Possible to generate CSR using java.security without sun packages or external library?

Question

Is it possible to generate a certificate signing request using Java code without using sun.* or com.sun.* packages, and without using an external library? If I need to use a library like BouncyCastle I will look into it, but all my searching so far only shows examples which use sun packages or BouncyCastle and I'd prefer to stick to the raw API if possible.

And, what's the best approach to doing this if what I'm trying is not possible?

Answer 1

I don't think this is possible. Accepting this until someone has a better answer or it becomes possible.

FWIW, I ended up using the shell to call keytool to do this.

Answer 2

Sorry for the very late response but figured I'd try anyway.

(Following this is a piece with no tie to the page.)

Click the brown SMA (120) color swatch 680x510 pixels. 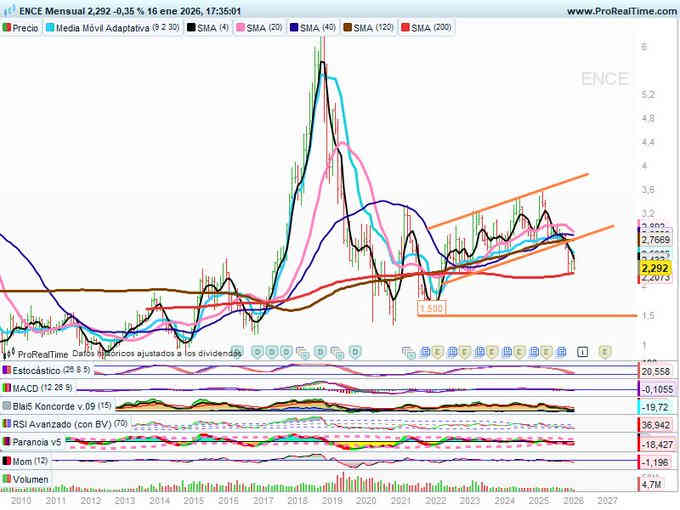click(x=349, y=28)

Bouncy Castle or Java libraries make your life a hell of a lot easier for this task. But if you can't use these libraries for your project then my response to you is still "yes" but you will have to become intimately familiar with ASN1 encoding. I see no reason why you cannot take an existing CSR to learn from. This site(http://lapo.it/asn1js/) helped immensely in understanding ASN1 when I had to do similar things. Once you see how the CSR is formatted, with the help of the ASN1 tool I referred to earlier, it becomes clear how to re-purpose the example CSR for your use. At a high level you would

1. read in the example file
2. parse by TLV (type-length-value) encoding
3. replace field with your desired data
4. digitally sign
5. embed the signature
6. write back content to file

The java.security.Signature object should be able to help you with the signing part.